Over the real estate lifecycle numerous documents and data are generated. The majority of building-related data is collected in day-to-day operations, such as maintenance protocols, contracts or energy consumptions. Previous successes in the classification already help to automatically recognize, categorize and name documents as well as to sort them into an individual structure in digital data rooms (Bodenbender/Kurzrock 2018). The actual added value is created in the next step: efficient data analysis with specific utilization of the data.

This paper describes an approach for the automation of Technical Due Diligence (TDD) by information extraction (IE). The aim is to extract relevant information from building-related documents and to automatically gain quick insights into the condition of real estate.
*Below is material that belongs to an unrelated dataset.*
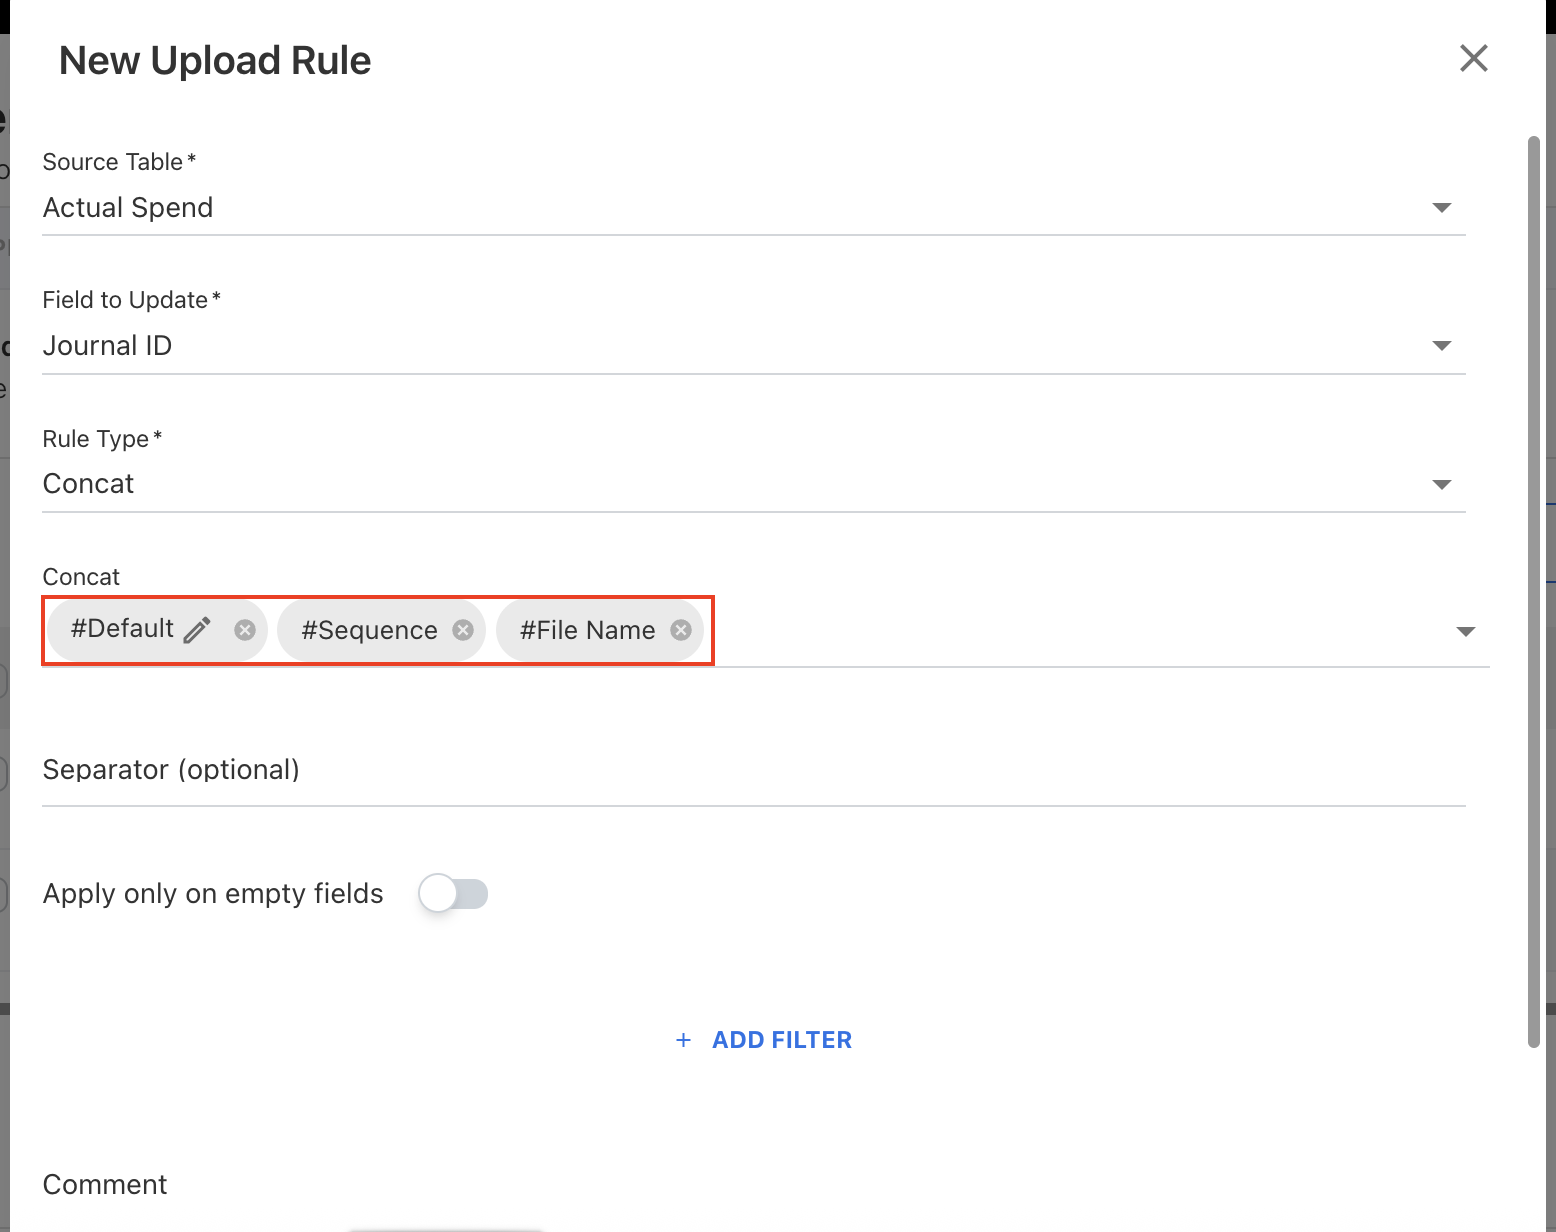Click the ADD FILTER link
The image size is (1556, 1232).
coord(781,1040)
A global asset under management (AuM) of US$1.2 trillion (PWC, AWM Report, 2017) and a global real estate transaction volume of around US$650 billion in 2016 (JLL Global Market Perspective, 2017) show that there is a regular need to analyze building data. Transactions are a very dynamic area where current trends focus on a more data-driven approach to improve time and cost.

In addition, the paper focuses on the standardization of information extraction methods for the TDD as well as the prioritization and evaluation of building-related data. The automated evaluation supports value-adding decisions in the real estate lifecycle with a detailed database. TDD audits are a key objective for reducing information asymmetries, especially in large transactions.

Efficient technologies are now available for IE from digital building data. Through machine learning, documents can be read and evaluated automatically. Digital data rooms and operational applications such as ERP systems serve as a source of information for information extraction. Due to the heterogeneity of the documents, rule and learning-based algorithms are used. The IE is based on various technical bases, especially in the field of neural networks and deep learning methods. As the documents are often only available as scans, it requires the integration of OCR methods.

The contribution to the ERES-PhD session presents the current state of information extraction in the real estate industry, the research method used for the automation of TDD and its potential benefits for real estate management.